Sebelum pertandingan dimulai, kit man telah terlebih dulu berada di dressing room. Biasanya, mereka akan menyiapkan beberapa helai jersey pemain untuk berjaga-jaga apabila mengalami kerusakan selama bertanding.
Selain itu, kostum cadangan juga berguna kala para pemain diharuskan mengganti jersey mereka yang sudah basah, baik terkena air hujan maupun keringat, agar mereka tetap kering dan nyaman saat bermain.
Sebuah hal yang lazim di dunia sepak bola ketika menyaksikan pesepak bola bertukar kostum usai pertandingan.
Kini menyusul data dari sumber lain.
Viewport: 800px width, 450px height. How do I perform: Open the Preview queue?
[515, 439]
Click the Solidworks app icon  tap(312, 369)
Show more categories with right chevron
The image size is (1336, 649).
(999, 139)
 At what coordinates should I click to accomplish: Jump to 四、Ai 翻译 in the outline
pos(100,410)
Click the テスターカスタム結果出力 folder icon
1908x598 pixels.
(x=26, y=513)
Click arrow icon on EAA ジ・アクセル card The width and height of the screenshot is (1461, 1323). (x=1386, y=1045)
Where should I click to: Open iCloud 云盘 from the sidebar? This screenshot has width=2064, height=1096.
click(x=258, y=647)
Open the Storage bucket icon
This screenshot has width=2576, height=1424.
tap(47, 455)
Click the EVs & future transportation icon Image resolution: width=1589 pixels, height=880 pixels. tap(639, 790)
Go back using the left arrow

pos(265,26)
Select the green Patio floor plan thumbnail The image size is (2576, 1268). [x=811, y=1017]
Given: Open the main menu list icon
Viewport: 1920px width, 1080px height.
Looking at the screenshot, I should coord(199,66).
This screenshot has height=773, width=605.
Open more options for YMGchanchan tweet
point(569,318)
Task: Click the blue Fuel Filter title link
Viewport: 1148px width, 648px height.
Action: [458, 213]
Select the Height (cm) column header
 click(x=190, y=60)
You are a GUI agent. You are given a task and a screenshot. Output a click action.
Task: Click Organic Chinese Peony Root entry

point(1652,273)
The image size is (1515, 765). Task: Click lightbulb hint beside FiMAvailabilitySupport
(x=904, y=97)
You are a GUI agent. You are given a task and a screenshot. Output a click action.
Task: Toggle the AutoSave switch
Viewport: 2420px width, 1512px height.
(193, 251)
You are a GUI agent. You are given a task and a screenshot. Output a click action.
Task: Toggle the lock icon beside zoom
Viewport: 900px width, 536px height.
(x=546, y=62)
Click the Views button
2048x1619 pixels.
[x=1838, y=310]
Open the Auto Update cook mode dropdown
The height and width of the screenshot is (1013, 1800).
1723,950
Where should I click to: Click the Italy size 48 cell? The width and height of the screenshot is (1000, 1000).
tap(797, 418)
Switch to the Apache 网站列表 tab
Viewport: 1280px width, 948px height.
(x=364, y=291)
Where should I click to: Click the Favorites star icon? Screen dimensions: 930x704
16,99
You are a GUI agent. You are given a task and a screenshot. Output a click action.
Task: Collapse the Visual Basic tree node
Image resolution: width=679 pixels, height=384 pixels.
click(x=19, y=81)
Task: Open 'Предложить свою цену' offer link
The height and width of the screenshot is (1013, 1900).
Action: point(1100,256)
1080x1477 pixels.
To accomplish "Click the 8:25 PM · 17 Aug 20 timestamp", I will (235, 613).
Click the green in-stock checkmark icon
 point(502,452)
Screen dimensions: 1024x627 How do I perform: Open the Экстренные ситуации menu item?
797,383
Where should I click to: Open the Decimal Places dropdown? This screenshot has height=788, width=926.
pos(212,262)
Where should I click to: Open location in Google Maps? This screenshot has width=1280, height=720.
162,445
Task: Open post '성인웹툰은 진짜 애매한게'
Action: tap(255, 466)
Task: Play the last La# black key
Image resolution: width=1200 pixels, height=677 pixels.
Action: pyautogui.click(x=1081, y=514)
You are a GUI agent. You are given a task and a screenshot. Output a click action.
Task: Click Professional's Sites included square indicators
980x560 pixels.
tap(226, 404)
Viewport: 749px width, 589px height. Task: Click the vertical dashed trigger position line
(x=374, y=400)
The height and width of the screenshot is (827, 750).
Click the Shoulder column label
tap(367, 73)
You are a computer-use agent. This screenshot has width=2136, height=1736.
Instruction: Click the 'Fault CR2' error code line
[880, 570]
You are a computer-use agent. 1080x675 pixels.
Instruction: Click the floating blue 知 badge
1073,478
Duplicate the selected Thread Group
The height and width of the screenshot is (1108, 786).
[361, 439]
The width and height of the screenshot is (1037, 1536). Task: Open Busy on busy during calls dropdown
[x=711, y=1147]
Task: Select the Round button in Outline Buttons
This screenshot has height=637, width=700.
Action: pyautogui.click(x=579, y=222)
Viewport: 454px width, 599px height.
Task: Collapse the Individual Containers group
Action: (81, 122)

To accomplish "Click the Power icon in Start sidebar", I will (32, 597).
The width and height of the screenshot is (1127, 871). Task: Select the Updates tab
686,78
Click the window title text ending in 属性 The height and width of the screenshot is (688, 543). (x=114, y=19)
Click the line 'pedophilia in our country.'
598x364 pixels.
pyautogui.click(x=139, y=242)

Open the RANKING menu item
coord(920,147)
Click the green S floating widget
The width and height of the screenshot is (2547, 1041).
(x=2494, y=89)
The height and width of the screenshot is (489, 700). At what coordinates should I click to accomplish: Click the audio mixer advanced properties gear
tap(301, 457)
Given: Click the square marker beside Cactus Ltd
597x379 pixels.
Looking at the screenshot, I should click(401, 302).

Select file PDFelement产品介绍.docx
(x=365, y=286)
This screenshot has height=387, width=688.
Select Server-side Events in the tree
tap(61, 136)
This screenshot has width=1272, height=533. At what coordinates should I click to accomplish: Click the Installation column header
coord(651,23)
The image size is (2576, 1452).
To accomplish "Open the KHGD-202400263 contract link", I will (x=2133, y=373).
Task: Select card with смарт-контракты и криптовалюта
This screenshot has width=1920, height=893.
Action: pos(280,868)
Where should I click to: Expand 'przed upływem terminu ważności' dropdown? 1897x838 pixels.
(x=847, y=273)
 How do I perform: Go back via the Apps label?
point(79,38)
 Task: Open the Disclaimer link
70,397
Tidak jarang pula mereka langsung melemparkan jersey kepada para penggemar di tribun usai bertanding.
Tidak hanya penggemar, para pemain pun hobi mengoleksi jersey bekas milik pemain-pemain lain, baik kostum dari rekan setim ataupun tim lawan.
Jika para pemain sudah kehabisan jatah kostum, baik karena ritual pertukaran jersey (swap shirt) dengan pemain lawan maupun diberikan kepada penggemar, maka biaya jersey akan dibebankan kepada pemain dengan memotong gaji.
Bagi pemain top Eropa, hal itu tak pernah menjadi perkara sulit. Dengan gaji sekitar 40 ribu paun per pekan (Premier League), menebus jersey seharga 100 paun tidak akan mengancam kondisi finansial mereka sedikitpun.
Mereka mengasosiasikan dirinya dengan klub atau dengan pemain idolanya lewat jersey yang mereka kenakan. Para penggemar bahkan rela merogoh kocek lebih dalam untuk mengoleksi jersey tim jagoannya dari edisi terbaru hingga yang lawas dan yang langka di pasaran.
Ketika Kementerian Perdagangan mulai menerapkan regulasi larangan impor pakaian bekas, para kolektor kostum (vintage) Indonesia pun merana.
Pasalnya, beberapa jersey klub vintage diperoleh kolektor Indonesia dari luar negeri (impor). Tentu saja second hand (bekas). Namun, bukan berarti nilainya menjadi berkurang.
Di mata para kolektor, sebagaimana memorabilia dan barang koleksi lainya, jersey memiliki nilai historis yang sangat tinggi yang menandai riwayat panjang pemain maupun klub sepak bola.